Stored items

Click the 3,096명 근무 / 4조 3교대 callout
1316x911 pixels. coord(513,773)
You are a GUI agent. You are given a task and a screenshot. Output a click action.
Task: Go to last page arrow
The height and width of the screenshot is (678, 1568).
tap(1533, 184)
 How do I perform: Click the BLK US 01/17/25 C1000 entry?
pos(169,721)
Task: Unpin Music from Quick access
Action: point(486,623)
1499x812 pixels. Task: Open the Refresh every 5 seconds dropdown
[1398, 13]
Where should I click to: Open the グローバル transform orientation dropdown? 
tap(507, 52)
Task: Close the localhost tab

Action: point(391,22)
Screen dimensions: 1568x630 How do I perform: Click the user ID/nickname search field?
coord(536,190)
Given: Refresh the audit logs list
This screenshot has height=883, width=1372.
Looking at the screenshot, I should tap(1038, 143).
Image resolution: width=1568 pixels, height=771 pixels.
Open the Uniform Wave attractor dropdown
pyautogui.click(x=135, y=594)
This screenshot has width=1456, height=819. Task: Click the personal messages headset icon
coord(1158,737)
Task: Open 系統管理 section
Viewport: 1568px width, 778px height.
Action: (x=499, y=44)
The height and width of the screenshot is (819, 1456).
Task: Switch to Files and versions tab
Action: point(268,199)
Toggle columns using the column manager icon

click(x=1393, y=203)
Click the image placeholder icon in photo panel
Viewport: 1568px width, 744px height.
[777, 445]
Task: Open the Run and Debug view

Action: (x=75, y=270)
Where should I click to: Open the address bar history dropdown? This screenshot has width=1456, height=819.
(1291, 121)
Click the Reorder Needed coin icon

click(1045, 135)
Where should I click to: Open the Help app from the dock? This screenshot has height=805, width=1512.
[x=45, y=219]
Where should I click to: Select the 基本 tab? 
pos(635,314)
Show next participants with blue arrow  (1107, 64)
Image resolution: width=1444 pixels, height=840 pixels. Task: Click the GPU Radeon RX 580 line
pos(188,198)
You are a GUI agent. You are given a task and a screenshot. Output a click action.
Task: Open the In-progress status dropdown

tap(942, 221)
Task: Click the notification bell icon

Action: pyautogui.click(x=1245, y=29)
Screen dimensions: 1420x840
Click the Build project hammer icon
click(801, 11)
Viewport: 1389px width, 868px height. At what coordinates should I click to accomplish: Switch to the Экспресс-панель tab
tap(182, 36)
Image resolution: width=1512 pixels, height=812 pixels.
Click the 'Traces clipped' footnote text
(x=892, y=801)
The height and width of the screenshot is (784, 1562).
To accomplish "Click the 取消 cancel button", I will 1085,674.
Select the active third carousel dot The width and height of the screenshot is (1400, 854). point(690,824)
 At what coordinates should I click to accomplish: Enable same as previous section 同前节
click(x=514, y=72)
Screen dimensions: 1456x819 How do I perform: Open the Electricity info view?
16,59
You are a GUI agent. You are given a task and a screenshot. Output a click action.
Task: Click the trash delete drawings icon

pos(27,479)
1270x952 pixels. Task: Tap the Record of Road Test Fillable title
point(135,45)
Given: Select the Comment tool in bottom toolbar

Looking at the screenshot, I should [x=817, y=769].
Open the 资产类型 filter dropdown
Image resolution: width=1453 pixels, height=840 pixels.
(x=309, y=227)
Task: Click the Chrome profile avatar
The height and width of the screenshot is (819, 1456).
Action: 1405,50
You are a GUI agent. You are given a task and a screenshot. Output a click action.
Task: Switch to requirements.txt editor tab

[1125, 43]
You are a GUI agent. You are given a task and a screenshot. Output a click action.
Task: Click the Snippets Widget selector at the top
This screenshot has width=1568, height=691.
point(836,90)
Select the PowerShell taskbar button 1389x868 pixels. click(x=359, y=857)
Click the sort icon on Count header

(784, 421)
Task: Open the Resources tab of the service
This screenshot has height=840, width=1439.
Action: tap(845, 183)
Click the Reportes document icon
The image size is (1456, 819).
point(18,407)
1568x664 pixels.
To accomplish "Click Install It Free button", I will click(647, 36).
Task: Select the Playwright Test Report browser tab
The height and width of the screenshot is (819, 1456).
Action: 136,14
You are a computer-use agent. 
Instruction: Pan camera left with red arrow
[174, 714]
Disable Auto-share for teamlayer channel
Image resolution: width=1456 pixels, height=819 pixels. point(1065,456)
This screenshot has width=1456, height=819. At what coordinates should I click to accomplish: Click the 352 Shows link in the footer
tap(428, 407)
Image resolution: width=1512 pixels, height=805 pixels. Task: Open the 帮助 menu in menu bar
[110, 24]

## TASK PROMPT
Going through the records above line by line, tally those with the word "will" and answer with the number only.

## ANSWER
2